Lo que puedo decirle con todo convencimiento es que el escepticismo y el pesimismo del mundo actual se deben a que está esclavizado por la mentira de la lujuria. Esto confirma claramente hoy en día que el hombre ha nacido para la verdad y el bien, porque es lo único que libera al hombre de la infelicidad.
En este sentido, advertía el tomista José Torras y Bages, que murió hace cien años, una paradoja de nuestra cultura occidental, que queriendo el hombre elevarse por encima de sí mismo, sin embargo, caiga en lo más miserable. Sin embargo, decía que: «La historia de todos los grandes pueblos antiguos es siempre esta: cuando han querido ponerse en lugar de Dios, cuando han querido divinizarse, se han hundido en el abismo de todas las ignominias. El hombre, cuando no quiere conocer a Dios, tampoco se conoce a sí mismo y se toma por bestia» (Obr. Comp. I, 312-313).
¿Cuál es la importancia de educar en castidad y reformar las costumbres en la sociedad?
Su importancia en la educación queda puesta de relieve en el nuevo Catecismo de la Iglesia Católica al afirmar, por un lado, que: «La virtualidad de la castidad (…) entraña la integralidad de la persona y la integralidad del don (n. 2337). «La castidad implica un aprendizaje del dominio de sí, que es una pedagogía de la libertad humana» (n. 2339).

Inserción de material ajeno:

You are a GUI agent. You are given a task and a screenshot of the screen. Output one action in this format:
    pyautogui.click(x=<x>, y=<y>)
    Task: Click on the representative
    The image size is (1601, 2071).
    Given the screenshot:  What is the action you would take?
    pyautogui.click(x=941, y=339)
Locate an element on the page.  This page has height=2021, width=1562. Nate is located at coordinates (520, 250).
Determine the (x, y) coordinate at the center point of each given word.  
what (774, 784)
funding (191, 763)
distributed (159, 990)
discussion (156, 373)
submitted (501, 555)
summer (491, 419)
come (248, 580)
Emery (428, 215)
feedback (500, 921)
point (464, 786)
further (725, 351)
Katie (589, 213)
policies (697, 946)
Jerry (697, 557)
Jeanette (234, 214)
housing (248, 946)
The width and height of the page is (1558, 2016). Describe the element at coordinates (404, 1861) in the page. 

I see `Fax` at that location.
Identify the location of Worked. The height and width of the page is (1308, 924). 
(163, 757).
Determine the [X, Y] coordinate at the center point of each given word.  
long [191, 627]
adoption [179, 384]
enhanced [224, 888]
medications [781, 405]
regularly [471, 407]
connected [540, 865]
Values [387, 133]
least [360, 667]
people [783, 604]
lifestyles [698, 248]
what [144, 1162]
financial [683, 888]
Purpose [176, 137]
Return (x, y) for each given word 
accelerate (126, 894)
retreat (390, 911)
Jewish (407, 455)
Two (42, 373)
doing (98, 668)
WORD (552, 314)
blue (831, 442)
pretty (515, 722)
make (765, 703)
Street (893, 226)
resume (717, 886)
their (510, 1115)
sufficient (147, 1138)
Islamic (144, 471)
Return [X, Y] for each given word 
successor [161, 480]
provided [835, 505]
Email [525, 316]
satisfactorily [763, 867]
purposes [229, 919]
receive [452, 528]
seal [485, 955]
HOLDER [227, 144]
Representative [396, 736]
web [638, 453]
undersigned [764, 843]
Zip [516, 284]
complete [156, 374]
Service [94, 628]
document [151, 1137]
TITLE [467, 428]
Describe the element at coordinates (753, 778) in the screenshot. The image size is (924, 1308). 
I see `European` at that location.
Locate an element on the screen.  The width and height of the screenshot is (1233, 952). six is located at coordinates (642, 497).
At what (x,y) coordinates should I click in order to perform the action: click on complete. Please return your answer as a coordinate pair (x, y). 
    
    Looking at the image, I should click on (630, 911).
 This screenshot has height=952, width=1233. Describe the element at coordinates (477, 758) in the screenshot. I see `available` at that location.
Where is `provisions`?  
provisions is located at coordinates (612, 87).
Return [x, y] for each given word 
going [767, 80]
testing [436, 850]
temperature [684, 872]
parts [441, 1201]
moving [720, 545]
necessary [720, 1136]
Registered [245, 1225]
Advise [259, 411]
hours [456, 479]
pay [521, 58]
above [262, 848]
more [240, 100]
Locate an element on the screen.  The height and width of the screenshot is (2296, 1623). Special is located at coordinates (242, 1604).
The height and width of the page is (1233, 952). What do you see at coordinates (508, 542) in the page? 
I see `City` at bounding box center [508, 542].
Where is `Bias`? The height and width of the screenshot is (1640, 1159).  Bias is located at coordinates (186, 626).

Con respecto a la enseñanza pública del cuidado de la pureza debe mostrarse claramente como se dice en el Catecismo que: «La alternativa es clara; o el hombre controla sus pasiones y obtiene la paz, o se deja dominar por ellas y se hace desgraciado» (n. 2339)
¿Quiere añadir algo más?
Simplemente me gustaría recordar que la pureza es un don de Dios, y, por ello, se consigue y se mantiene con el uso frecuente de la confesión, la comunión, la oración, -principalmente a la Virgen, Madre purísima y Madre castísima-, la práctica de las obras de misericordia y también las mortificaciones, en conformidad con lo que escribía San Pablo: «Todo aquel que ha de competir, se abstiene de mucho; y ellos, por recibir una corona corruptible, en cambio nosotros, incorruptible» (1 Co 9, 24).